A non-human primate model of familial Alzheimer’s disease for translational medicine

Abstract Aging is a primary risk factor of Alzheimer’s disease (AD), with the world-wide number of patients anticipated shortly to exceed 50 million. Despite extensive research efforts, no effective measures are available for its prevention or treatment due in part to a lack of human-like animal models. Here, we describe the generation of three mutant marmoset individuals in which exon 9 of the PSEN1 gene product is deleted (PSEN1-ΔE9); the ΔE9 mutations have been reported to cause early onset familial AD1-5. We used Transcription Activator-Like Effector Nuclease (TALEN) to delete the 3’ splice site of exon 9 in the marmoset PSEN1 gene; to this end, TALEN exhibits high genome-editing efficacy, generates few off-target effects, and produces minimal mosaicism. Indeed, whole genome sequencing and other analyses illustrated an inclusive absence of off-target effects and apparent absence of mosaicism.
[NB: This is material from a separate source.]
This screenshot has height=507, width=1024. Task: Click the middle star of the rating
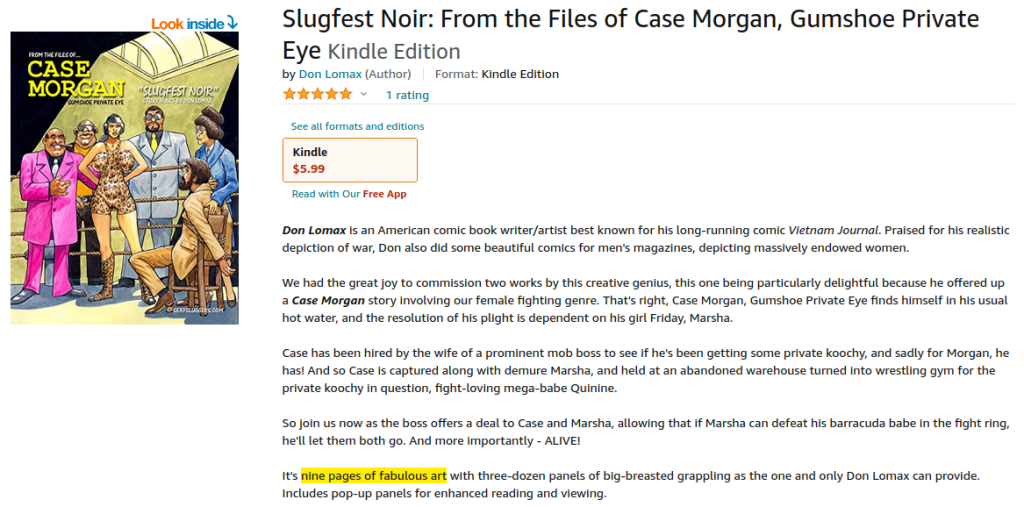[317, 95]
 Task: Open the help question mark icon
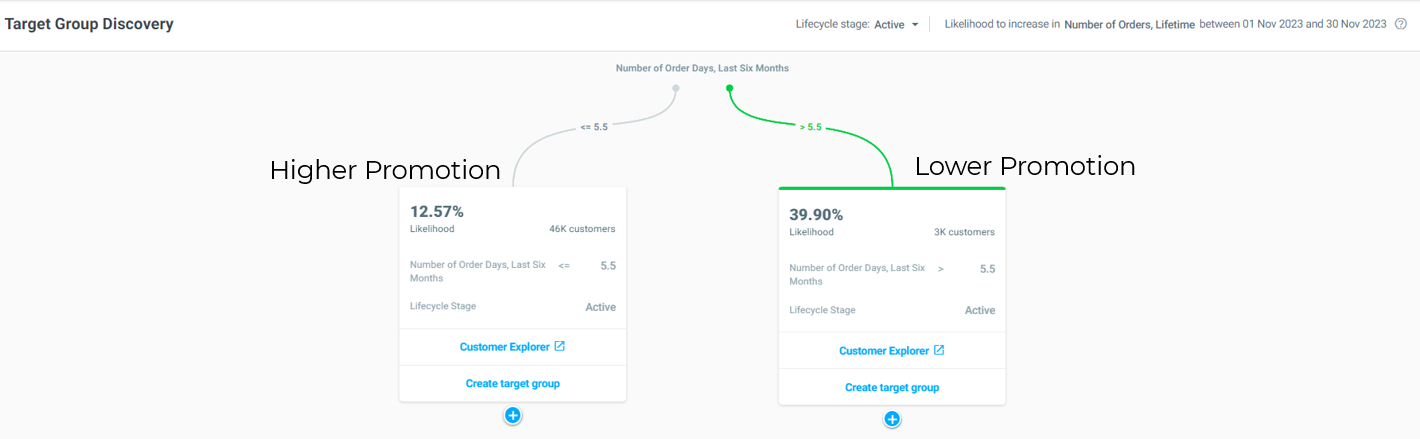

Fibroblasts obtained from newborns indicated occurrence of full-length presenilin 1 protein (PS1) caused by perturbation of PS1 endoproteolysis as well as an increased ratio of Aβ42/Aβ40 production, a signature of familial AD pathogenesis. To our knowledge, this is the first non-human primate model of familial AD. The model lines will be made available to the research community to facilitate the global fight against AD.